When they released their first EP on Sacred Bones I was pretty amazed that a disc so mad about punk music, was released to a company records so refined and well known for its involvement in esoteric sounds, dark and experimental. In fact, Cheena must be some kind of escape valve, an escape from claustrophobic sounds of the respective bands of belonging of the musicians involved in the project, artists usually run through different musical paths, those related to sound experimentation, as Pharmakon’s Margaret Chardiet , which normally manipulates guitars with the aid of robust electronic doses. The band is also composed of members of Crazy Spirit, Anasazi, and Hank Wood & the Hammerheads here free to express their love for the Proto-punk and the New York punk.
Also this work in the long distance allows them to demolish the fences of conceptual art in which they locked themselves up, victims of a musical research that can sometimes be too cerebral to deprive the musicians of the heart and body pleasure.
Here all the senses are satisfied, the hearts ride and itchy limbs, and the head seems to explode with pleasure listening to Eugene Terry with his slide guitar that bridges the gap between the Gun Club and the Sex Pistols.

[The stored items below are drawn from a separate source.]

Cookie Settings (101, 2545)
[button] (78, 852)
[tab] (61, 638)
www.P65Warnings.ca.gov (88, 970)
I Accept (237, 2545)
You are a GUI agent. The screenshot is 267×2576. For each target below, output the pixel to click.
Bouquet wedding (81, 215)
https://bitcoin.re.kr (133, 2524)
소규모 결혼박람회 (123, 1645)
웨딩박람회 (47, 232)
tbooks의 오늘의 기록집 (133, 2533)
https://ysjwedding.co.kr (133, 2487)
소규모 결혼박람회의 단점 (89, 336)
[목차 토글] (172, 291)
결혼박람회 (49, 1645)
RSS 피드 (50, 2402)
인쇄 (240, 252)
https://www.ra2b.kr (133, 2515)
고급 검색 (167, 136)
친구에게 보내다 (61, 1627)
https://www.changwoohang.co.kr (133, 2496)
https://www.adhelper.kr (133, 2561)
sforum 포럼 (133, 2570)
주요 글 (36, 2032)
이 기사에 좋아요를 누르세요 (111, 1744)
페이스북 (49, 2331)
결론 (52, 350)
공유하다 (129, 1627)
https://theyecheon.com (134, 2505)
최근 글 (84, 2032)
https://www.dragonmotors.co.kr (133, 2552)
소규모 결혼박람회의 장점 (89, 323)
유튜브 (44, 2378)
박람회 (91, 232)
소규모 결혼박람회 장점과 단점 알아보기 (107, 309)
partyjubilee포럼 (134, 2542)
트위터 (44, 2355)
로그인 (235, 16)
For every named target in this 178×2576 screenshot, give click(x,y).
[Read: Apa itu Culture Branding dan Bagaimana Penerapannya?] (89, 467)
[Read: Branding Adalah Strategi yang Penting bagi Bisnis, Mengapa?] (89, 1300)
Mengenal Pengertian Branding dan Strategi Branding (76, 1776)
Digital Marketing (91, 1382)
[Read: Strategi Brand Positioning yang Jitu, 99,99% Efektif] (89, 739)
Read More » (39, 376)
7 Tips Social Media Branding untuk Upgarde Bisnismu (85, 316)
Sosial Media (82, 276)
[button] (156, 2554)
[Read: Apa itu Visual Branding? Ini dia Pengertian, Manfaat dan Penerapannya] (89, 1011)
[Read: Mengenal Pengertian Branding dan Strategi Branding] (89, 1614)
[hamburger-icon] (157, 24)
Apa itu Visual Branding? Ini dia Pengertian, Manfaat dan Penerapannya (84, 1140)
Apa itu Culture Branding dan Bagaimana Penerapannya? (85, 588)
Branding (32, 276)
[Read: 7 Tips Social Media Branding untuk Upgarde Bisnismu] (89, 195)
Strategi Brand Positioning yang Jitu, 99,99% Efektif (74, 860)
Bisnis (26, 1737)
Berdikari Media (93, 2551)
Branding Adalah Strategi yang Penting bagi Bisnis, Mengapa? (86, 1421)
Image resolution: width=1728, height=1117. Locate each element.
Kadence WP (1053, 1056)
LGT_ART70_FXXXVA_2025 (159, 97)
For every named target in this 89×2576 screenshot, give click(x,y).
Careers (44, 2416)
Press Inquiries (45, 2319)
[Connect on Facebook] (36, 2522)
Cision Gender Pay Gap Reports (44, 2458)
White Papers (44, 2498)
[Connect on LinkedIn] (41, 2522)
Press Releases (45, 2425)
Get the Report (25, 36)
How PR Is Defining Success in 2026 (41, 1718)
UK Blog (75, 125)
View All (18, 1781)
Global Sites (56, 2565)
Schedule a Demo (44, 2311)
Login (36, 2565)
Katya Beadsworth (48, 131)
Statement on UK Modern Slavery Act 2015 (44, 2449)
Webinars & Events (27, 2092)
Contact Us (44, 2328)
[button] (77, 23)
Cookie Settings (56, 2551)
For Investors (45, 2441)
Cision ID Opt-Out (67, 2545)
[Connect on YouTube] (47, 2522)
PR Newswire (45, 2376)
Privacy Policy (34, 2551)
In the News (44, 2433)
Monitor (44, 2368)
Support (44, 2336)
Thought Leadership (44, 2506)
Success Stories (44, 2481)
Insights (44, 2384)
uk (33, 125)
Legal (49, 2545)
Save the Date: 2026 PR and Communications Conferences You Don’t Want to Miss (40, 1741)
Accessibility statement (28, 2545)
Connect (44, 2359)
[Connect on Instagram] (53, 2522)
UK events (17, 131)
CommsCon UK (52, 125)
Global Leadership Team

The Cheena components share a common past of attempts to break down the boundaries between different musical genres completed in the New York noise and hardcore scene, but here seem more relaxed and eager to proceed in a fully coded territory, a place where the rockabilly can undertake incestuous relationships with the rock-blues or with the blues, where the Rolling Stones and the X are equal in dignity. The obsession with the New York Dolls does not prevent Cheena to give us a rich work nuanced sound that seems to magically transport us to the times of the GBGB’s, the cheap rents, the budding artists who were sitting on the front of Max’s sidewalk because still they had not allowed them to enter. Photos of Robert Mapplethorpe and punk old fascinating melodies supported by lyrics naively disgusting ( “C’mon baby, make me sick”), progressions sound that sometimes recall the Ramones who proceed with the handbrake on.
The chronic variety of their sonic palette is certified, if needed, by “Snoopy Electric Gang” that looks like a lullaby sung by the Velvet Underground in a Luis Bunuel film.
Cheena not want to save lives or go into the listeners’ heads, but providing music for the good times, with which, if not exorcised, at least for a moment forget the torments of life by providing a point of load of electrical amazing view.
Punk is another thing. Punk is urgent. Punk is “I came into this world As a puzzled panther, Waiting to be caged, But something stood in the way, I was never quite tamed.”
This is just a pleasant escape, fun and interesting.